Exercise goal
Set down without change every line from the line that contains "Image resolution: width=706" through the end of the listing, and only those lines. No pictures.

Exercise material

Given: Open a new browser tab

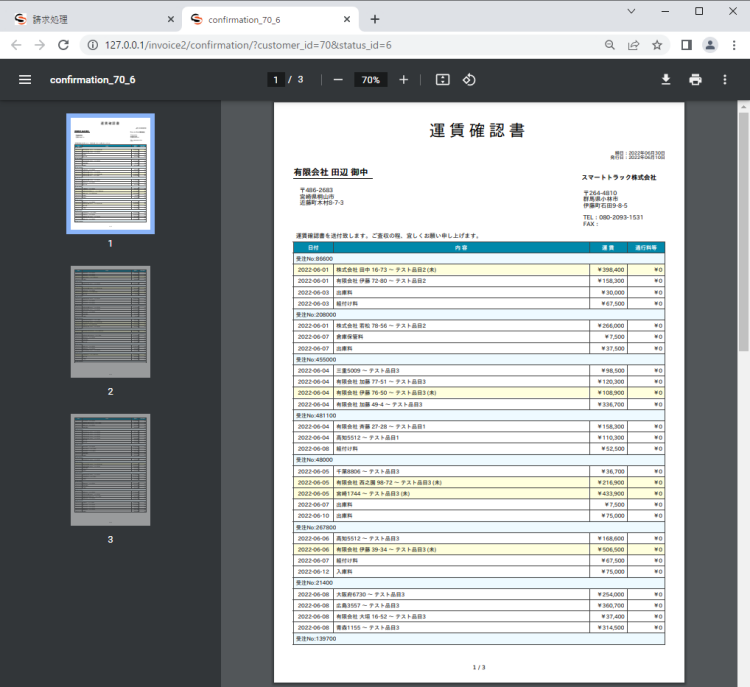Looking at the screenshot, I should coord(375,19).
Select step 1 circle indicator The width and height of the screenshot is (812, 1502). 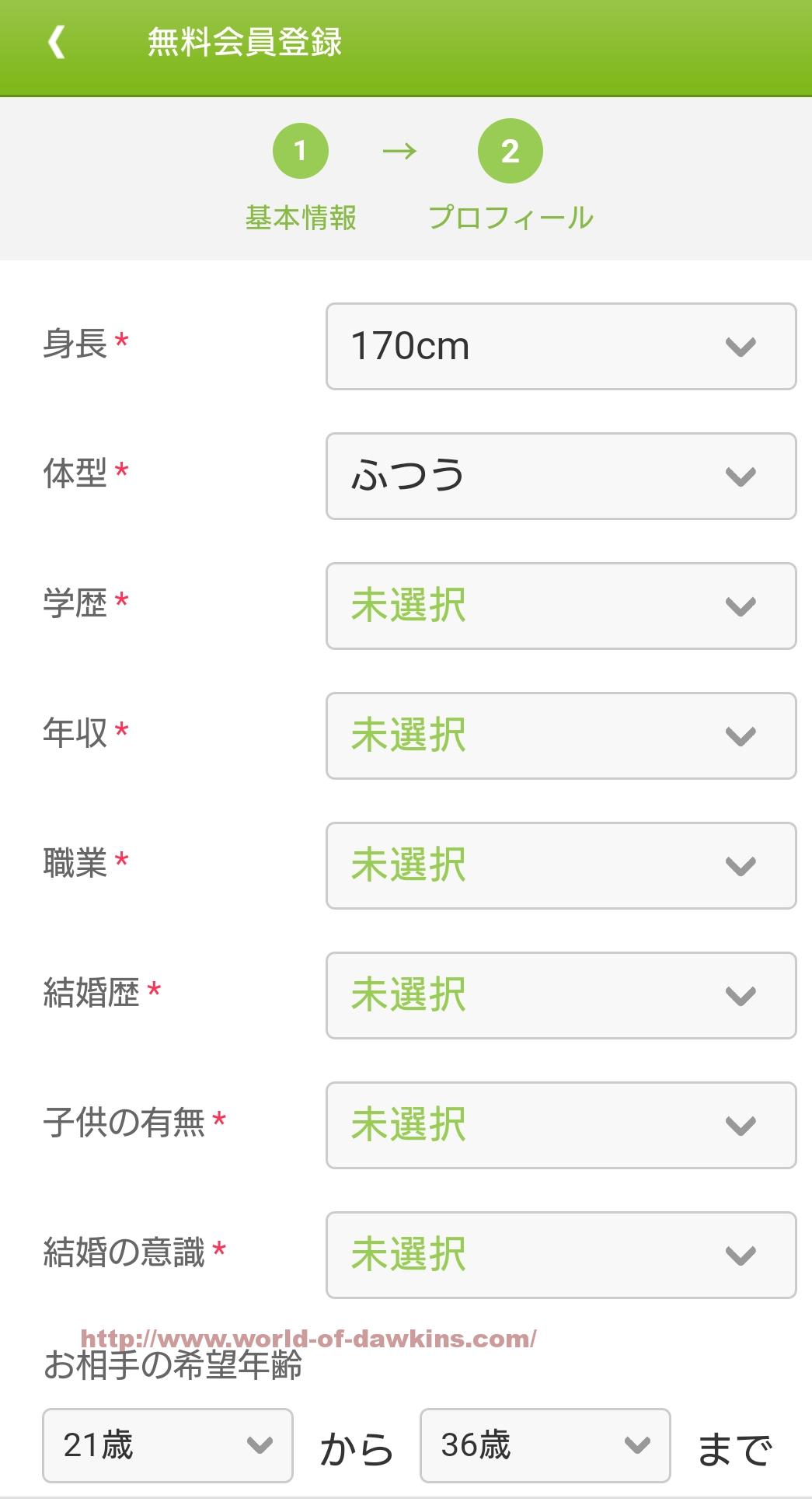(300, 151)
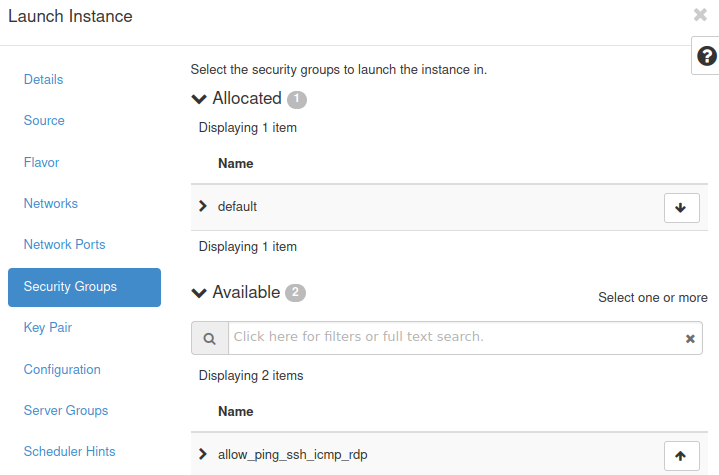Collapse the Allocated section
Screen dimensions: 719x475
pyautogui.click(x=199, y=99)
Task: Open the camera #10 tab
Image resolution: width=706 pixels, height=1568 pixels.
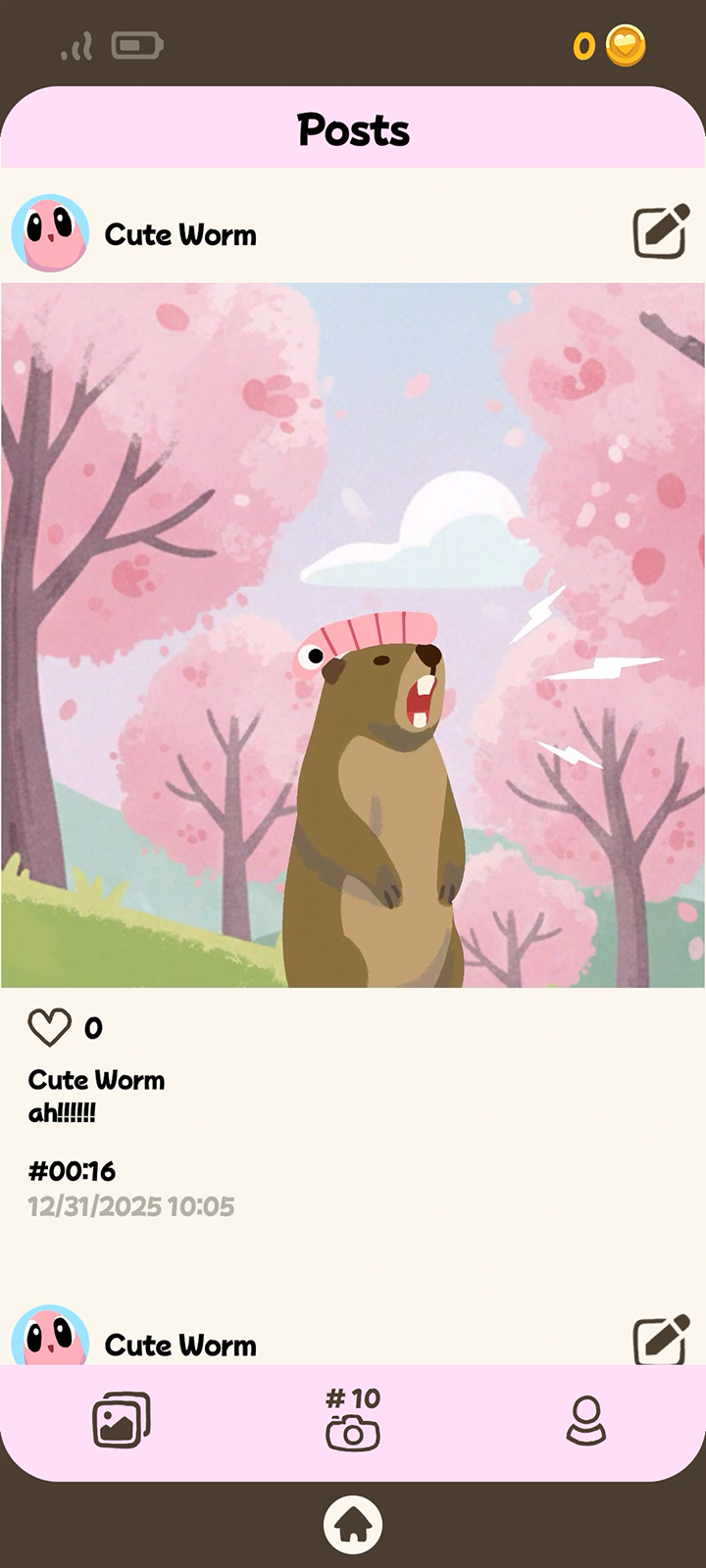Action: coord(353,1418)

Solution
Image resolution: width=706 pixels, height=1568 pixels.
Action: coord(353,1418)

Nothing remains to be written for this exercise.